Если искать аналогий тудина в более развитых обществах, то это князь Мышкин: никаких посвящений не проходил, особой одежды не носил, никаких особых предметов не использует, а просто видит настоящее и будущее. В Петербурге князь был затравлен и доведен до безумия за несколько месяцев; а в тайге тудины живут и здравствуют. Их природная благодать никого не ставит в тупик, не требует объяснений. Это достаточно частый факт. Мышкин один на несколько сот тысяч жителей, а тудины чуть ли не в каждом селении, и все их понимают. Рядовые нанайцы обладают даром, высоко ценимым в православной аскезе: они различают духов и не называют тудинов идиотами. Между тем русское общество за сто с лишним лет так и не поняло, что такое князь Мышкин. Для одних — высший религиозный тип, прямое подобие Христу, и гибель Мышкина — отсылка к распятию. Для других — тип вовсе не религиозный: ни разу даже к исповеди не сходил и на окормление чад не рукоположен. С точки зрения Т. Касаткиной, гибель Мышкина — это крах безрелигиозного гуманизма. Мне кажется, что аналогия между Мышкиным и тудинами позволяет реконструировать образ доисторического и внеисторического праведника, носителя благодати до и вне конфессий.
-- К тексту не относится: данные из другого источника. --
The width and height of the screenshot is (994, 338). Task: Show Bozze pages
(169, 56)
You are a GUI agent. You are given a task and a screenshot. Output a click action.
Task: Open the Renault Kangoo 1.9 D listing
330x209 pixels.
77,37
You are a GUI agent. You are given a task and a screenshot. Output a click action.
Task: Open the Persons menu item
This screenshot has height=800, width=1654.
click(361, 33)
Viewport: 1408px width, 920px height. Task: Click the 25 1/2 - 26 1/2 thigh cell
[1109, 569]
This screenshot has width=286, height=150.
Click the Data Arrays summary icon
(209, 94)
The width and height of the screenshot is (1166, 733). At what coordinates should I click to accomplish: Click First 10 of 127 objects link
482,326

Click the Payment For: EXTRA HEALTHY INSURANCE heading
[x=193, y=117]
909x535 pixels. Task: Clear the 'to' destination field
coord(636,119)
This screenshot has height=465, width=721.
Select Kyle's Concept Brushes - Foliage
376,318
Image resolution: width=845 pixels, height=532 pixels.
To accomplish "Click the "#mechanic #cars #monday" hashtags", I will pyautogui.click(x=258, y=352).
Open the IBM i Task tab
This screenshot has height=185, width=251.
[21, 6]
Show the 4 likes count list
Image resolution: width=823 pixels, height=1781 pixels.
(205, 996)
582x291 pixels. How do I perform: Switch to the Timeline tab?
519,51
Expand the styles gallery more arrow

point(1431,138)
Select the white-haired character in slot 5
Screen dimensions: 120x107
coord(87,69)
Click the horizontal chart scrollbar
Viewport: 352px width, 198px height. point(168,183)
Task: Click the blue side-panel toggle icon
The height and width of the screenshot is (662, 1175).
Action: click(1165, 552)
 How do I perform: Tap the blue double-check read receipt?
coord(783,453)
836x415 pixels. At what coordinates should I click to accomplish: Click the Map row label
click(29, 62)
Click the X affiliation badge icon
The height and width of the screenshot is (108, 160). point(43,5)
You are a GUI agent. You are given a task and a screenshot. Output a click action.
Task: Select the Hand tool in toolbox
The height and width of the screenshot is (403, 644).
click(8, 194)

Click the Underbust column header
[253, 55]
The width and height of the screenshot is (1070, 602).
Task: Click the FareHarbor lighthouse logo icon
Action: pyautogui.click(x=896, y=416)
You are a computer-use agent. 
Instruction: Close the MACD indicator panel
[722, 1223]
Возникает в уме картина, близкая к «Сну смешного человека» (разумеется, без фантастических преувеличений этого сна), — картина некоторых бесписьменных обществ, не нуждающихся ни в каких позднейших улучшениях; они и без того гармоничны, благодаря большой частотности праведников-ясновидцев, поддерживающих общественную нравственность одним своим присутствием. К сожалению, число праведников в дальнейшем катастрофически убывает; по талмудической легенде, их остается всегда 36, ни одного больше, да и те незаметные, никем не признанные. Сравнение не в пользу письменных цивилизаций с их духовными взлетами, едва-едва уравновешивающими демонические бездны.
Думаю, что именно из тудинов впоследствии, в борьбе с упадком, сложились пророки, святые и бодисатвы, такие же чуждые среди нас, как Мышкин — в обществе Епанчиных и Тоцких. Хотелось бы, чтобы во втором издании книги (если оно будет) этот первоначальный и в то же время новый тип религиозности был полнее обрисован.